Starting with the line that contains "採用情報 (467, 2428)" and stopping after the line that contains "総合案内 (348, 2405)", return each line below exactly as written, with no others.

_MATERIAL FOR THIS TASK_
Content starts

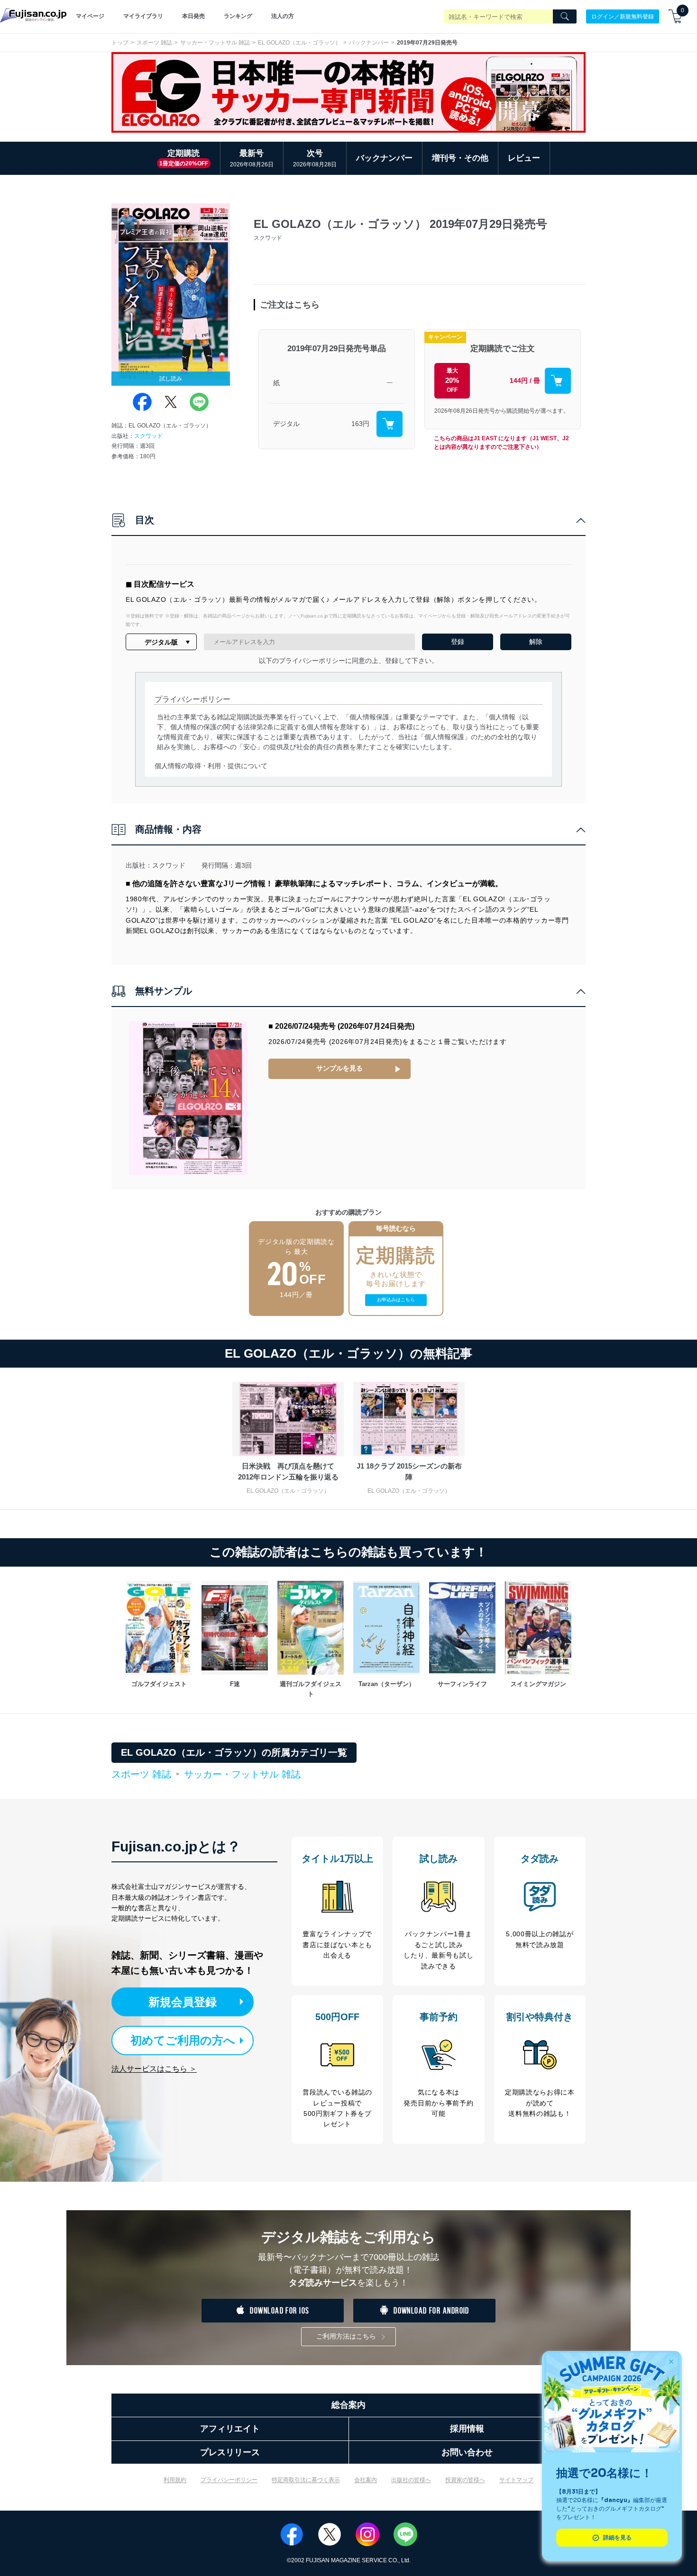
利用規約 (175, 2479)
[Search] (565, 16)
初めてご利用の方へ (182, 2040)
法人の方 (282, 16)
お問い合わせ (467, 2452)
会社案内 (365, 2479)
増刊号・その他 (460, 158)
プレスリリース (230, 2452)
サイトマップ (516, 2479)
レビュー (524, 158)
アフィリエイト (230, 2428)
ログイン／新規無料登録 (622, 16)
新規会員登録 (182, 2001)
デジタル (286, 423)
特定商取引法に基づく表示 (306, 2479)
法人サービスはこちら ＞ (154, 2069)
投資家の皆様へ (465, 2479)
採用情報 (467, 2428)
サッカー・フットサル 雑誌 (215, 42)
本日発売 (193, 16)
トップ (119, 42)
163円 (360, 423)
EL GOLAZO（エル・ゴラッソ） (299, 42)
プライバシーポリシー (229, 2479)
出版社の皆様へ (411, 2479)
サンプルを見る (339, 1068)
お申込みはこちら (396, 1299)
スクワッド (148, 436)
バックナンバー (369, 42)
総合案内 (348, 2405)
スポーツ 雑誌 (154, 42)
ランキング (238, 16)
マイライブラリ (143, 16)
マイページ (90, 16)
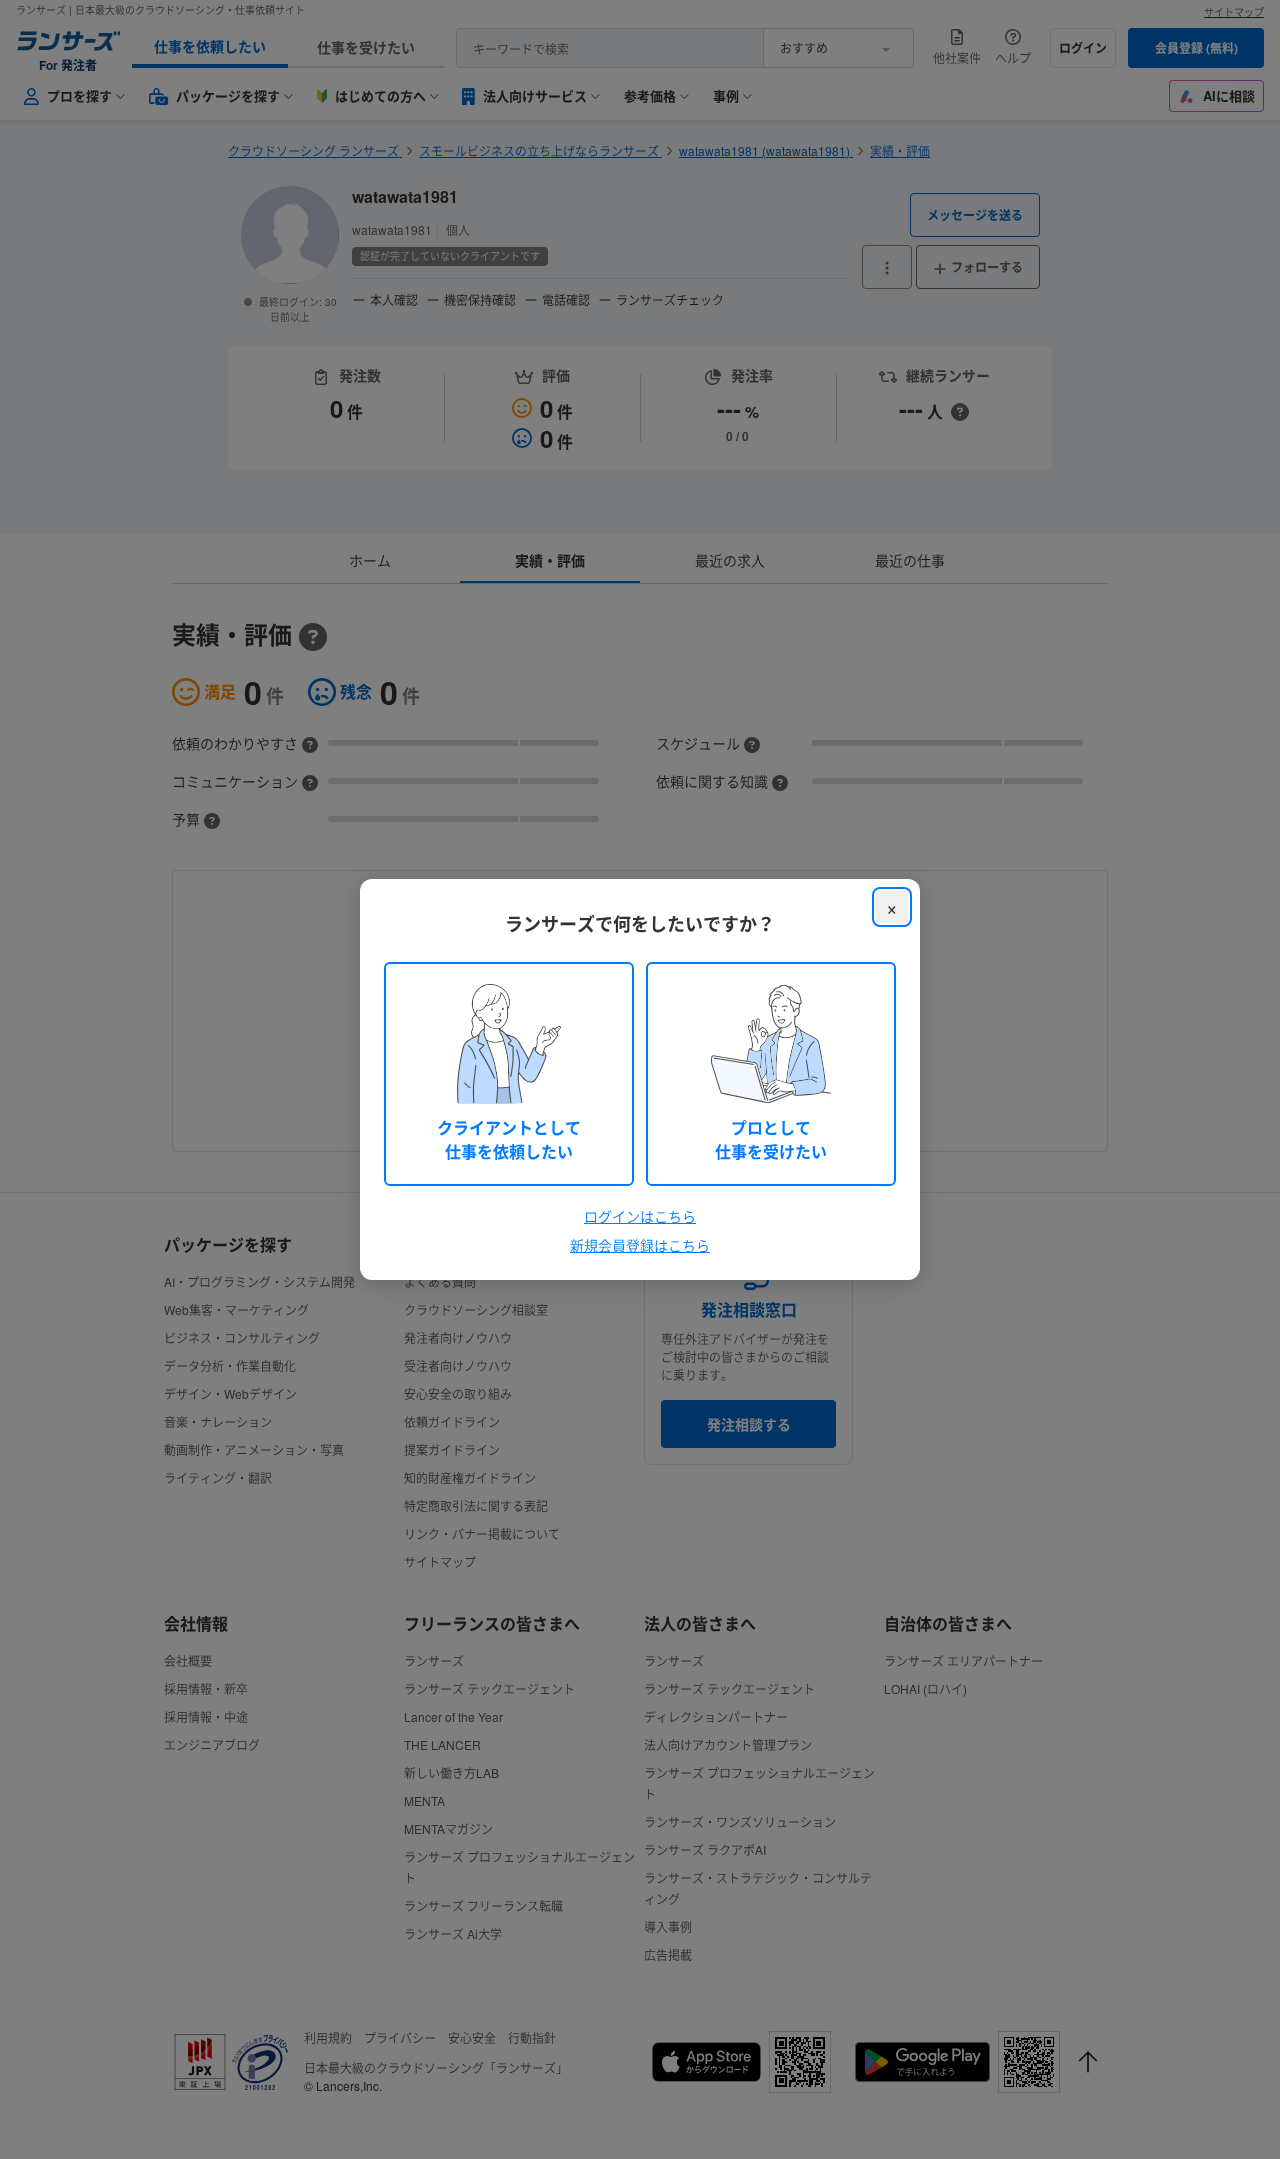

Content ends

_RESPONSE BOX_
採用情報 (467, 2428)
サッカー・フットサル 雑誌 (215, 42)
本日発売 (193, 16)
トップ (119, 42)
163円 (360, 423)
EL GOLAZO（エル・ゴラッソ） (299, 42)
プライバシーポリシー (229, 2479)
出版社の皆様へ (411, 2479)
サンプルを見る (339, 1068)
お申込みはこちら (396, 1299)
スクワッド (148, 436)
バックナンバー (369, 42)
総合案内 (348, 2405)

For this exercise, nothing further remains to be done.